- [TAREFA A REALIZAR 1]: Enumere todos os rótulos de campo que surgem no cabeçalho do acórdão, antes do relatório.

- [EXCERTO]:

'''

Acórdão nº 15/20.2BEFUN de Tribunal Central Administrativo Sul, 15 de Outubro de 2020
Magistrado Responsável | SOFIA DAVID |
Data da Resolução | 15 de Outubro de 2020 |
Emissor | Tribunal Central Administrativo Sul |
Acordam na 1.ª Secção do Tribunal Central Administrativo Sul I - RELATÓRIO W.........., Lda, (W....) intentou no Tribunal Administrativo e Fiscal (TAF) do Funchal acção de contencioso pré-contratual contra a Vice-Presidência do Governo Regional da Região Autónoma da Madeira, indicando como contra-interessadas D.........., Lda (D..........) e P.........., S.A (P..........).
A A. peticionava, a título principal para que: “i) O procedimento ser anulado com fundamento no vício supra invocado constante no Caderno de Encargos quanto à exigência de a base de dados a ser fornecida pelo adjudicatário estar certificada por uma norma inexistente; Subsidiariamente, ii) O procedimento ser anulado pelo vício constante no Modelo do Avaliação, tornando este ilegal; ou b - a título subsidiário, i) A proposta da Contra interessada D.......... deve ser excluída com base nos fundamentos supra invocados; ou ii)- A proposta da Autora não deve ser excluída do procedimento com base no fundamento supra mencionado”.

'''

- [DADOS FORNECIDOS]:
'''

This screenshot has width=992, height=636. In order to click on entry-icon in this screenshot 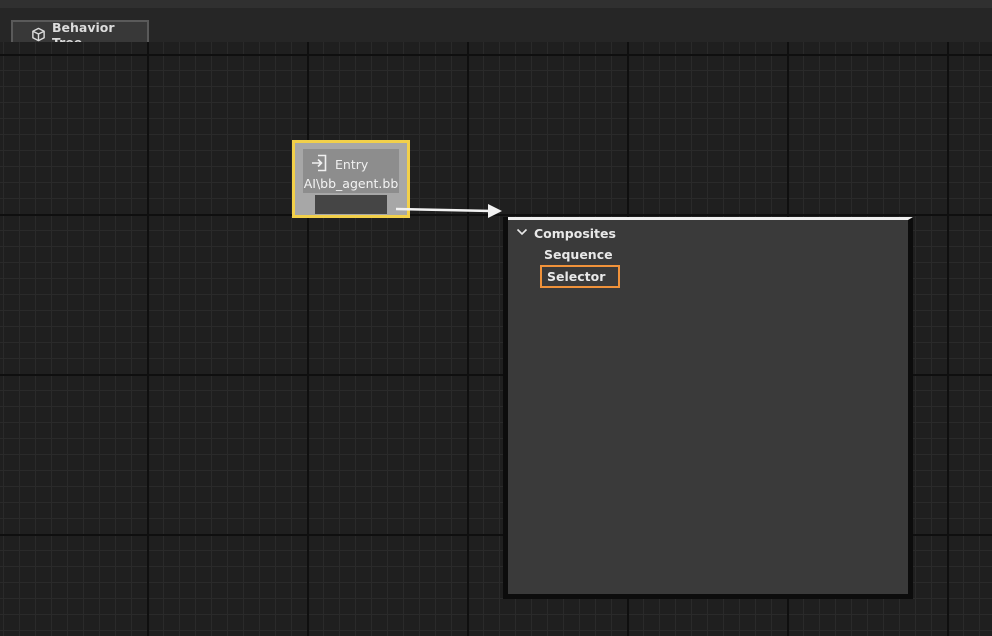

'''
'''

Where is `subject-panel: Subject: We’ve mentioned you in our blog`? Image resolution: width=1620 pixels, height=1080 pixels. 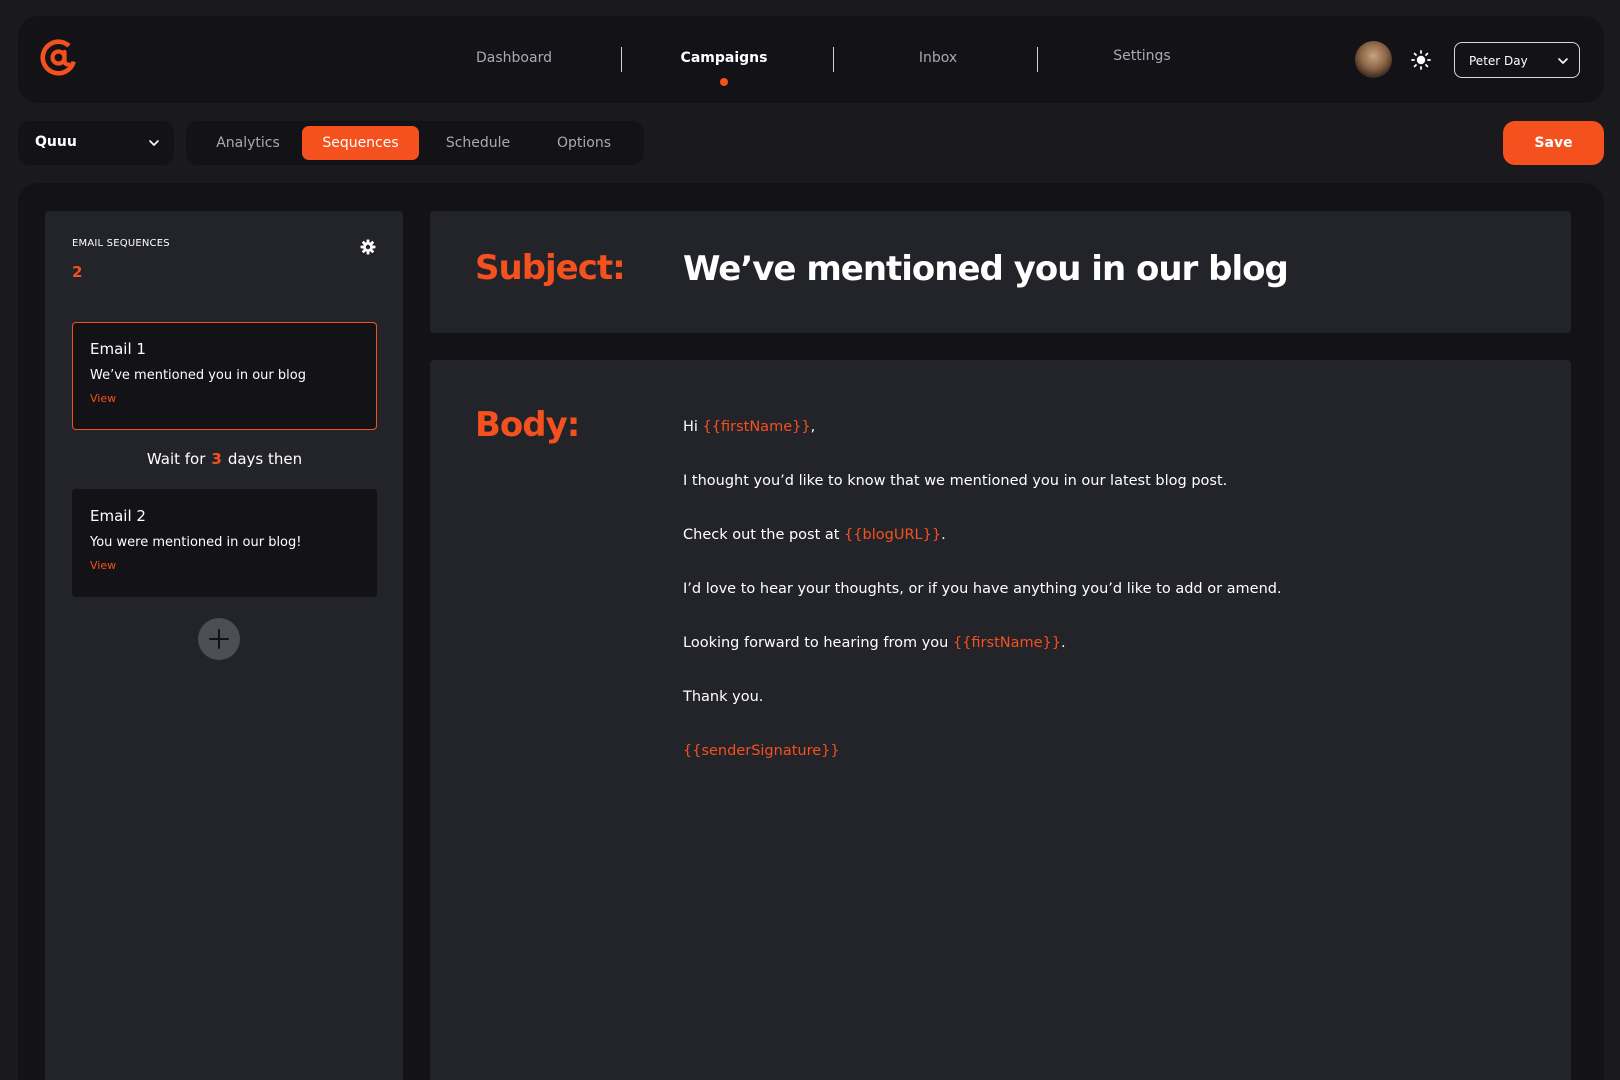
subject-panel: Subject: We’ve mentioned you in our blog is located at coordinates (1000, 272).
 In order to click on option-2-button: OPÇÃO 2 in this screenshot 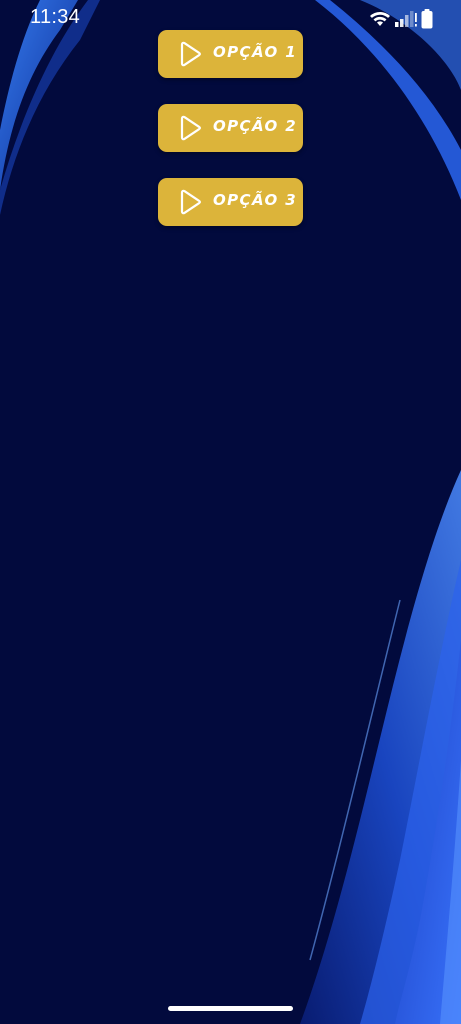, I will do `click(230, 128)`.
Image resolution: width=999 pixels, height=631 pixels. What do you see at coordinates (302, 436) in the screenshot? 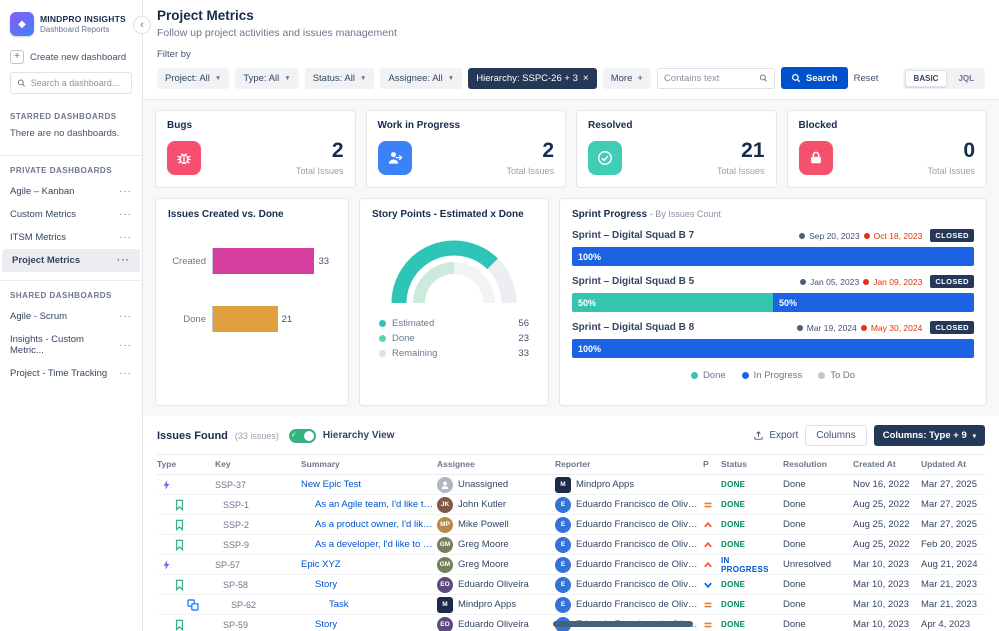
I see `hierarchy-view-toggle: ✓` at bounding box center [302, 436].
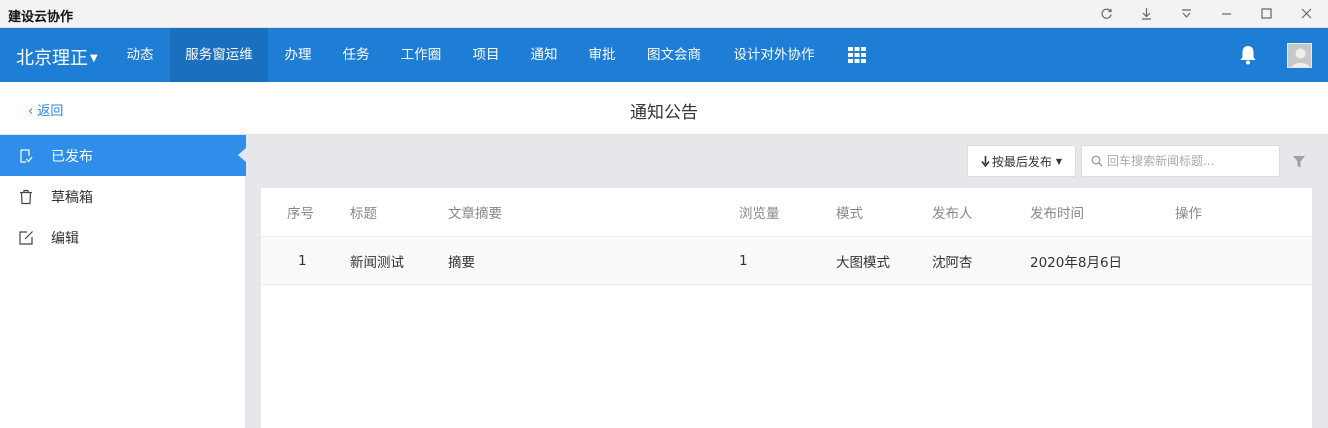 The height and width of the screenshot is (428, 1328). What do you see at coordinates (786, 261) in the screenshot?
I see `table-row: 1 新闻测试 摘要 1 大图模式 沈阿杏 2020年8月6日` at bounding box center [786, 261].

'''
'''

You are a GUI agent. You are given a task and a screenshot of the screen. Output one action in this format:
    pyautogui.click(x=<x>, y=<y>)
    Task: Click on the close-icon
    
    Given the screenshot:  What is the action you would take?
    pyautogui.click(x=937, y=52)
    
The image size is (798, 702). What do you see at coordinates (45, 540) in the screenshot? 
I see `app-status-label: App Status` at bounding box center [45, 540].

'''

- [TAREFA A REALIZAR 2]: Extraia dos registos, sem qualquer alteração, as linhas que começam na que contém "You are a GUI" e seguem até à que contém "center [45, 540].", incluindo ambas.

- [RESULTADO DO EXERCÍCIO 1]:
Magistrado Responsável
Data da Resolução
Emissor

- [RESULTADO DO EXERCÍCIO 2]:
You are a GUI agent. You are given a task and a screenshot of the screen. Output one action in this format:
    pyautogui.click(x=<x>, y=<y>)
    Task: Click on the close-icon
    
    Given the screenshot:  What is the action you would take?
    pyautogui.click(x=937, y=52)
    
The image size is (798, 702). What do you see at coordinates (45, 540) in the screenshot? 
I see `app-status-label: App Status` at bounding box center [45, 540].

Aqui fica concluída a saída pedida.